OpenAI‘s CTO, Mira Murati, was unable to provide a clear response when asked by The Wall Street Journal’s technology reporter, Joanna Stern, about the data used to train the company’s text-to-video generation tool, Sora. This lack of transparency became even more evident following recent comments from YouTube’s CEO, Neal Mohan.
Mohan’s Remarks
In an interview with Bloomberg’s Emily Chang, Mohan stated, “From a creator’s perspective, when a creator uploads their hard work to our platform, they have certain expectations. One of those expectations is that the terms of service are going to be abided by. It does not allow for things like transcripts or video bits to be downloaded, and that is a clear violation of our terms of service. Those are the rules of the road in terms of content on our platform.”
Essentially, Mohan is saying that OpenAI’s use of numerous YouTube videos to train Sora is a violation of YouTube’s terms of service.
OpenAI’s Sora
Sora is OpenAI’s AI-based text-to-video generator. The tool has been under scrutiny for its data collection methods, which involve using large amounts of content from YouTube videos.

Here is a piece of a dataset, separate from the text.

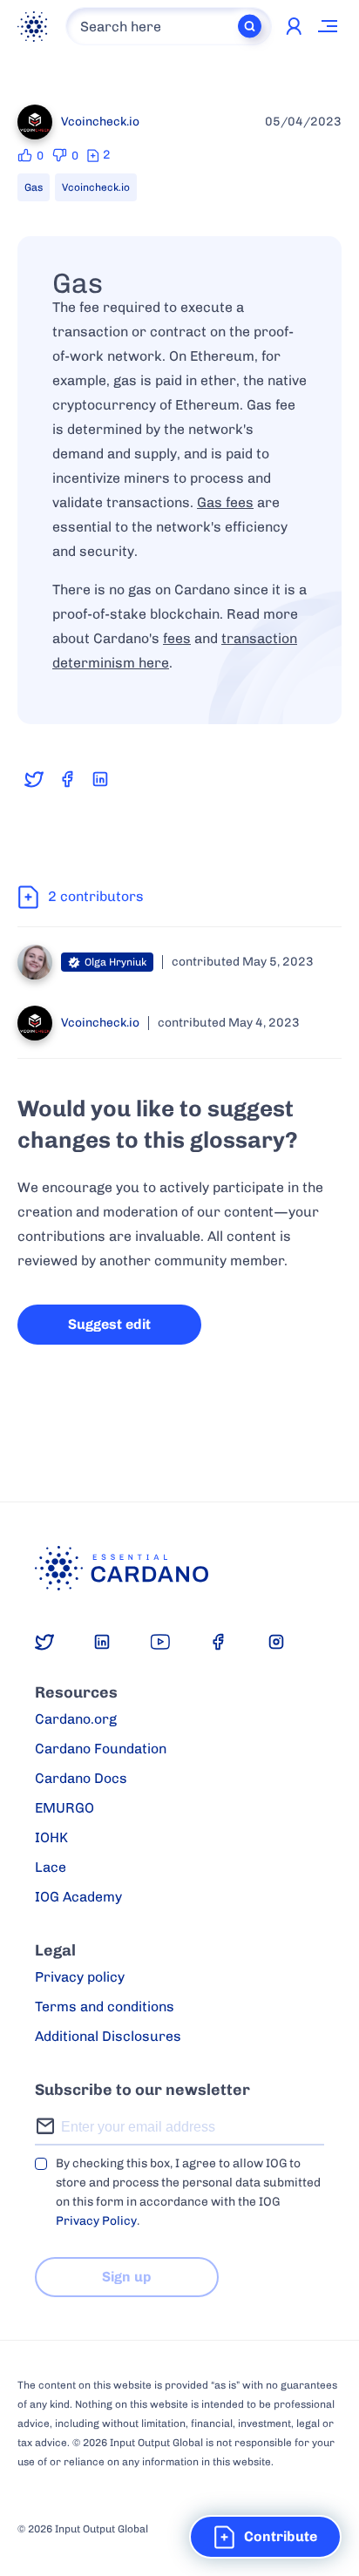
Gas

It’s refreshing to see publishers and platforms like YouTube taking a stand against AI systems using their content without permission. Mohan’s stern warning to OpenAI is a clear message to respect the rights of content creators.
Irony in Google’s Stance
However, there’s an element of irony in Google’s stance. Google, which dominates the Internet search market, uses publisher data to train its search engine and AI. Yet, it warns OpenAI against doing the same with YouTube data.
While it’s not a matter of taking sides, it’s important to note that both tech giants are essentially consuming the open web, repackaging it, and presenting it as innovation. Of the two, OpenAI appears more ethically questionable, as it has built its systems on the creativity and work of others who were unaware of their indirect involvement in creating a massive imitation machine.